Well, when faced with a problem that needs to be divided into manageable pieces, the authors start by mapping every clause in the SAT instance into a high-dimensional space where each variable corresponds to a dimension. Then they feed those points into the SOM. As the network trains, clauses that share many variables gravitate toward the same region of the grid, while unrelated clauses drift apart. What emerges is a topological map where neighborhoods correspond to clusters of clauses that are tightly connected internally but only loosely linked to other neighborhoods. Once these clusters are identified, the solver can carve the SAT instance along those boundaries, producing two or more smaller problems instead of one massive monolith. The important thing is that the SOM removes the need for hand-tuned thresholds or domain-specific rules. It exposes the natural modularity in the data automatically. After clustering, the solver applies a partitioning strategy and then runs sub-solvers on each piece, sharing learned clauses between them to avoid redundant work.
In effect, the SOM acts as the lens that reveals hidden structure, while the partition-and-solve framework exploits that structure to cut down solving time. The result is a system that simply scales better. Not by inventing a new solver core, but by reshaping the problem itself into a form that existing solvers can tackle far more efficiently.

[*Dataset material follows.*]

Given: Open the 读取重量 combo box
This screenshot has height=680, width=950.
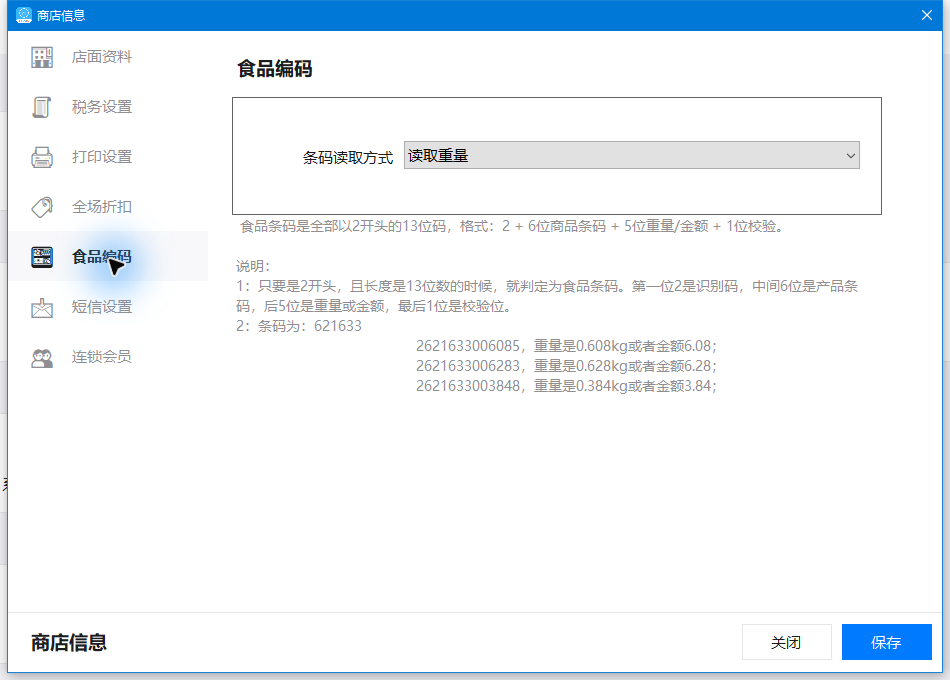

So how well does this all actually work? They tested their approach on three benchmark suites: SATLIB, SAT Competition 2013, and SAT Competition 2023. They used three different underlying solvers: MiniSat, Glucose, and CaDiCaL, which are meant to represent different generations of solutions, older and newer.
In the end, the results were pretty impressive, at least for large industrial problems. On the benchmarks, their method achieved winning rates between 69% and 81%. In other words it was faster than directly calling the solver on that percentage of problems. When it did win, the speedups averaged between 42% and 64%. And as you might expect, their method performed terribly on randomly generated problems. The winning rates dropped to 8% - 16%, and sometimes it was actually slower than the direct approach. This makes perfect sense. Random problems don't have the modular structure that makes partitioning effective. If variables are connected to each other completely at random, then any partition you create will have a large cut size, and you won't get the exponential savings from divide-and-conquer. On the contrary, you're just adding overhead that serves no purpose. While this sounds damning, it actually confirms the authors' core hypothesis: that naturally generated data isn't randomly connected and that this gives us an opportunity to optimize the solving process in ways that aren't otherwise possible.
More broadly, this paper demonstrates how machine learning techniques can enhance classical algorithms rather than replace them entirely. This hybrid approach seems (at least to me) to be much more promising than trying to train an end-to-end neural network to solve SAT problems directly. It piggy-backs on techniques that are already working, and just gives me a leg-up rather than trying to replace them.
If you want to go deeper (into the parameter selection process, or their benchmark setup, or their results), then I'd highly recommend that you download the paper. It has everything you'd need to implement the algorithm yourself, or recreate their tests and analysis.